Il cinema è stata una delle vittime illustri della presa di potere dei talebani dopo l'invasione sovietica negli anni Ottanta, le sempre più rigide regole morali e religiose hanno distrutto un pezzo dopo l'altro una realtà piccola ma comunque esistente. Il regista Barmak Akram è uno dei pochi registi professionisti che vivono e lavorano in Afghanistan, e parlando con l'attore protagonista Hadji Gul abbiamo saputo che queste figure si possono contare sulle dita di una mano. Già autore di Kabuli Kid, sua pellicola di esordio che raccontava il ritorno alla vita della città di Kabul attraverso le disavventure di un tassista, Barmak Akram firma con Wajma - An Afgan Love Story la sua opera più matura, un film forte e straziante che racconta le incredibili difficoltà di un uomo di fronte al disonore portato alla famiglia dalla gravidanza della figlia.

Wajma

Kabul è coperta dalla neve mentre le vite dei suoi abitanti scorrono un giorno dopo l'altro.
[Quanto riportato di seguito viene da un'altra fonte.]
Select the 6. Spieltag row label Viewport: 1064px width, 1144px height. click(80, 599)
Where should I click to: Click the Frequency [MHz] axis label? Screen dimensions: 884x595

Wajma è una giovane studentessa appena accettata alla facoltà di legge. Tutto grazie agli sforzi della sua famiglia, che ha voluto darle la possibilità di vivere in modo più libero di molte sue coetanee. Giovane e carina, Wajma cede alle lusinghe di Mustafa, amico di famiglia che lavora come cameriere in un ristorante della città. Tra i due inizia una relazione clandestina, appassionata e coinvolgente, senza rendersi conto che stanno per infrangere le dure regole della società tradizionale afgana. Wajma scopre infatti di essere rimasta incinta, ma Mustafa rifiuta di sposarla affermando che la ragazza non è vergine. Tutte le certezze della ragazza crollano insieme al suo mondo. Ritornato dalle campagne dove lavora come artificiere, il padre di Wajma si dovrà scontrare con la dura realtà e la sua decisione segnerà il futuro di tutta la sua famiglia. Deciderà di salvare l’onore e il suo orgoglio, uccidendo la ragazza, oppure metterà da parte la sua fede per amore?

Una storia d'amore afgana

Abbiamo accennato alla difficoltà di produrre un film in una terra ancora vittima di un conflitto, ma bisogna dare atto che la produzione di Wajma è stato un vero e proprio atto di amore. Completamente auto-prodotto dal regista, che ha svolto ogni possibile ruolo, dallo sceneggiatore al direttore della fotografia fino al compositore della colonna sonora, il film è stato un duro lavoro: “Abbiamo lavorato alla produzione come un artigiano lavora una perla per renderla perfettamente sferica” ha detto il suo protagonista. Non solo ci sono state le difficoltà economiche ma anche quelle tecniche: non esistono difatti attrezzature professionali a Kabul e la produzione si è dovuta affidare a mezzi e tecnici arrivati dal vicino Iran a titolo completamente gratuito e volontario. Un grande lavoro collettivo che si è rivelato una delle grandi scoperte del cinema afgano e che è stato premiato al prestigioso Sundace Film Festival.
Il film di Barmak Akram è una di quelle pellicole che non può lasciare indifferenti poiché mette in piazza un grande problema dei paesi islamici: l'uccisione delle figlie per il disonore che portano alla famiglia. Notizie che arrivano anche in Italia e che sono ancora all'ordine del giorno. Ma non esistono finti moralismi nell'opera seconda di Akram, non si vuole fare “scandalo” parlando di un argomento scomodo, anzi si vuole puntare l'obbiettivo su un problema reale con precise implicazioni legislative. In Afghanistan esiste una vera e propria legge che non solo permette l'omicidio ma, anzi, obbliga la famiglia, e in particolare il padre, a intraprenderlo, pena la “morte sociale” e l'incarcerazione. Akram decide così di entrare nel problema analizzando proprio la figura del padre, un uomo distrutto che deve decidere se uccidere la figlia per rimanere ancorato ad un senso tribale dell'onore oppure lasciarla libera e accettare le sue azioni come il suo senso paterno gli suggerisce. Una decisione straziante che l'attore Hadji Gul riesce a interpretare con un'intensità senza pari. Non esiste compiacimento in quello che viene messo in scena ma solo un profondo senso del reale. Emblematica così la scritta che appare prima dei titoli di testa: “Ispirato a molte storie vere”, così diversa da quelle che vediamo nelle pellicole hollywoodiane vagamente ispirate a racconti di cronaca. La realtà irrompe con tutta la sua forza nella pellicola, trasformandola in qualcosa di più di un film. Una vera e propria cronaca di una terra che sta provando con tutte le sue forze a cambiare e ad affrancarsi da un dominio religioso che continua, nonostante l'esportazione della “democrazia” da parte delle truppe internazionali, Stati Uniti in testa.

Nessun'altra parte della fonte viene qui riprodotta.